Offering significant reserves and attractive policies, Algeria’s shale gas is poised to play a much larger role in scaling up energy security in Africa

JOHANNESBURG, South Africa, July 20, 2023/APO Group/ — 

Known for its rich oil and gas reserves, Algeria has set its sights on becoming a major player in the global shale gas industry. With the third-largest shale gas reserves worldwide, Algeria is committed to attracting investments and fostering a favorable business environment for international players. Through its strategic regulatory policies and through platforms such as African Energy Week (AEW) – taking place October 16-20 in Cape Town ­– the country aims to connect new investors to its burgeoning shale gas market.

Algeria’s untapped shale gas reserves are estimated at 20 trillion cubic meters or 707 trillion cubic feet (tcf) of technically recoverable resources. These reserves hold immense potential for both domestic consumption and export, presenting a lucrative opportunity for global players seeking to capitalize on the growing demand for natural gas. The country’s shale formations, primarily located in the Ahnet, Timimoun and Reggane basins, offer substantial quantities of recoverable gas resources. While relatively untapped, Algeria’s shale gas market is set to reap high returns on investment for global players, owing to opportunities to tap into an established domestic natural gas market in-country.

Currently, Algeria represents the fifth-largest global exporter of liquefied natural gas (LNG). The African Energy Chamber’s (AEC) State of African Energy Q1 2023 report notes that the country is expected to maintain its LNG infrastructure capacity of 29 million tons per annum in the medium term, with national oil company Sonatrach aiming to supply the global gas market with upwards of 110 billion cubic meters of gas per year through 2027. By capitalizing on its shale gas, the country is poised to not only increase exports and revenue generation but stimulate regional economic growth on the back of energy security.

Recognizing the importance of attracting investment in the shale gas sector, Algeria has implemented a series of regulatory policies aimed at creating an enabling environment for international players. The Algerian government has adopted a transparent legal framework that ensures the rights and obligations of investors, safeguarding their interests in the exploration and production phases. Moreover, the government has streamlined administrative procedures and introduced incentives to encourage foreign direct investment in the sector.

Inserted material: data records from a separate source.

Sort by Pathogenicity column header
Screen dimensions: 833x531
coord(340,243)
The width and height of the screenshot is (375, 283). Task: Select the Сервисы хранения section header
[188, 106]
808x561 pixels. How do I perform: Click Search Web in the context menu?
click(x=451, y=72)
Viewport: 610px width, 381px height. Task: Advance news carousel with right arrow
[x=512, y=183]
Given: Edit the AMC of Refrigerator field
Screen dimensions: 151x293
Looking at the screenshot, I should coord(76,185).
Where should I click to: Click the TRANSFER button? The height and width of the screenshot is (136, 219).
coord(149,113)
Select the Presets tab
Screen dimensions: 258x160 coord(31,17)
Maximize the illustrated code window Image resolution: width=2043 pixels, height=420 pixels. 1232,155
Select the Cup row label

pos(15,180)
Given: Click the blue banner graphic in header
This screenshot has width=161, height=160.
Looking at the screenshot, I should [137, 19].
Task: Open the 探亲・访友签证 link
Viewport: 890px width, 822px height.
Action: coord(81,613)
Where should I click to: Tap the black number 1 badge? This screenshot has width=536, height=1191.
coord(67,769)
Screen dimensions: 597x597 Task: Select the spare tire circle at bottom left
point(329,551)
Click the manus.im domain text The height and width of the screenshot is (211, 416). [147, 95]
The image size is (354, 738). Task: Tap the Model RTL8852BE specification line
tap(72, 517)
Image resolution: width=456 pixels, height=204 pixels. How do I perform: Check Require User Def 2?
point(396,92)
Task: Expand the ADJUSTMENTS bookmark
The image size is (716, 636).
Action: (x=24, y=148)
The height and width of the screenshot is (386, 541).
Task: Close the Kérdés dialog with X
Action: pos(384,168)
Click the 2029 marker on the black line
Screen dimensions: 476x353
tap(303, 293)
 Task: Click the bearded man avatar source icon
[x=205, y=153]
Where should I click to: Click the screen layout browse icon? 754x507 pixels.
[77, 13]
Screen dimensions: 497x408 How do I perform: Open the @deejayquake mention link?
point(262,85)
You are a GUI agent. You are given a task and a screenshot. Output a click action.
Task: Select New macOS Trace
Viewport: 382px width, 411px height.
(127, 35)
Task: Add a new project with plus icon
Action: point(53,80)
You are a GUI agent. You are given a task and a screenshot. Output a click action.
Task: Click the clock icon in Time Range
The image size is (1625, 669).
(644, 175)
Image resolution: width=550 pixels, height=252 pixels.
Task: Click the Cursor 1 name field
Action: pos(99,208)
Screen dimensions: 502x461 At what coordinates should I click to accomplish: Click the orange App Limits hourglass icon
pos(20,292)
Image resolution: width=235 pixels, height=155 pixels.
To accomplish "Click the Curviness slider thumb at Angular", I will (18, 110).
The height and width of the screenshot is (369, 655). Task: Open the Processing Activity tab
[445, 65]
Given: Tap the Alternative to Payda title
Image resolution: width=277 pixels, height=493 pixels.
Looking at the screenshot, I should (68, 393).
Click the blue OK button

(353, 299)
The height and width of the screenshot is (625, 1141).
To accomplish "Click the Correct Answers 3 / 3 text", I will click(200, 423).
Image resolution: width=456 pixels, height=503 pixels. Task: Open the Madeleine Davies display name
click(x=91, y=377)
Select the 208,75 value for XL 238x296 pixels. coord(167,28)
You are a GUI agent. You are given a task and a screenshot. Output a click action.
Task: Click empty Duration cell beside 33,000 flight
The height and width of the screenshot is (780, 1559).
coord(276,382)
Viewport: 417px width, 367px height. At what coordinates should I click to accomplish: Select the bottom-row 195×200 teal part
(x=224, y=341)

Algeria’s shale gas potential, backed by its abundant reserves and favorable regulatory policies, presents an attractive opportunity for global players in the energy industry

Algeria introduced its new Hydrocarbon Law in December 2019, aimed at attracting foreign investors. The law brought about substantial changes to tax rates and investment conditions in the hydrocarbons sector, facilitating the inflow of new capital. With challenges such as high taxes and unclear contract-sharing agreements, historically limiting foreign investment, the Algerian government prioritized amendments to fiscal terms regarding Exploration and Production (E&P) activities and eliminated customs duties and taxes on imported E&P equipment. The 2019 law also simplified contractual agreement types, with Sonatrach becoming the primary contracting party and offering three agreement options: Participation Agreements, Production Sharing Agreements, and Risk Service Agreements. As a result, Algeria has witnessed the active participation of foreign players, such as TotalEnergies, ENI, Equinor, among others.  

Stepping into this picture, AEW 2023 serves as a bridge connecting international players to Algeria’s shale gas market, offering a range of services such as market analysis, matchmaking with local partners, project management support, and access to financing mechanisms. The event brings together government officials, industry experts and stakeholders, creating a conducive environment for networking, knowledge-sharing and business collaboration. By participating in AEW, global players can gain valuable insights into Algeria’s shale gas sector and establish meaningful connections with key decision-makers.

“Algeria’s shale gas potential, backed by its abundant reserves and favorable regulatory policies, presents an attractive opportunity for global players in the energy industry. At AEW, international investors are well-positioned to participate in the discussions around E&P opportunities within Algeria’s shale gas resources,” states NJ Ayuk, Executive Chairman of the AEC, adding that “As the country seeks to diversify its energy portfolio and meet growing domestic and international demand, Algeria’s shale gas market holds significant potential for those willing to seize the opportunity.”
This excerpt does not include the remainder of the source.